*Texto de estudo*

Mudar o Brasil de vez

Hoje ponho o noticiário de lado e trato de fatos -obscuros e até misteriosos- que decidirão nosso destino nacional. Para isso, é preciso armar o espírito contra algumas das obsessões que marcaram as disputas ideológicas dos últimos dois séculos.
Uma dessas disputas foi o contraste entre práticas de mercado e práticas dirigistas. Como explicar, à luz desse contraste, que as nações mais bem-sucedidas são aquelas que parecem manejar bem tanto o mercado como o dirigismo? Países atrasados costumam oscilar entre orientações liberais e estatizantes, com resultados igualmente ruins.

*Dados fornecidos*
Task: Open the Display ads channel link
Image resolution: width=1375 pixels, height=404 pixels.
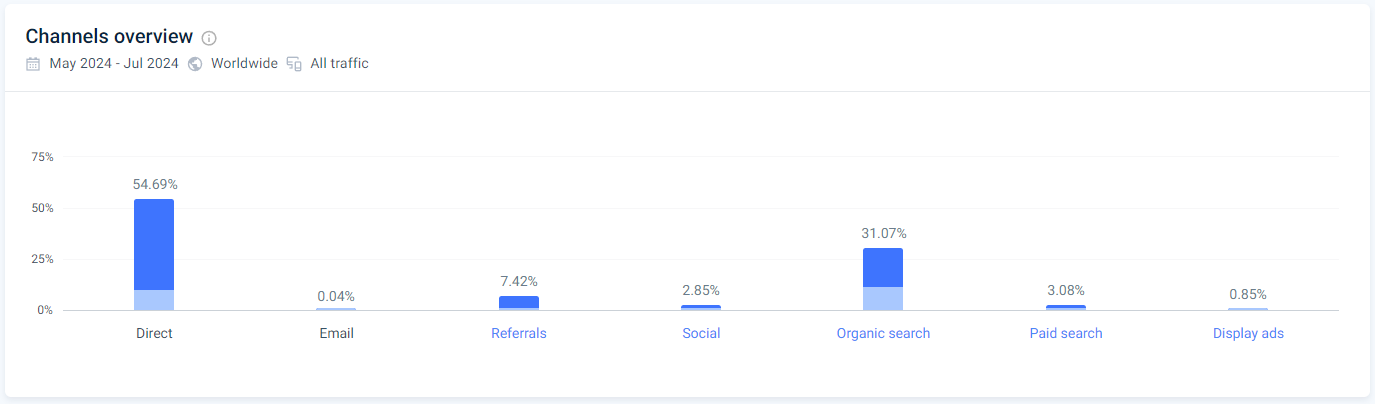Action: [1248, 333]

*Atividade*
Reproduza por inteiro o texto sobre mudar o Brasil de vez, do título até a última frase, sem alterar nada.

*Resposta*
Mudar o Brasil de vez

Hoje ponho o noticiário de lado e trato de fatos -obscuros e até misteriosos- que decidirão nosso destino nacional. Para isso, é preciso armar o espírito contra algumas das obsessões que marcaram as disputas ideológicas dos últimos dois séculos.
Uma dessas disputas foi o contraste entre práticas de mercado e práticas dirigistas. Como explicar, à luz desse contraste, que as nações mais bem-sucedidas são aquelas que parecem manejar bem tanto o mercado como o dirigismo? Países atrasados costumam oscilar entre orientações liberais e estatizantes, com resultados igualmente ruins.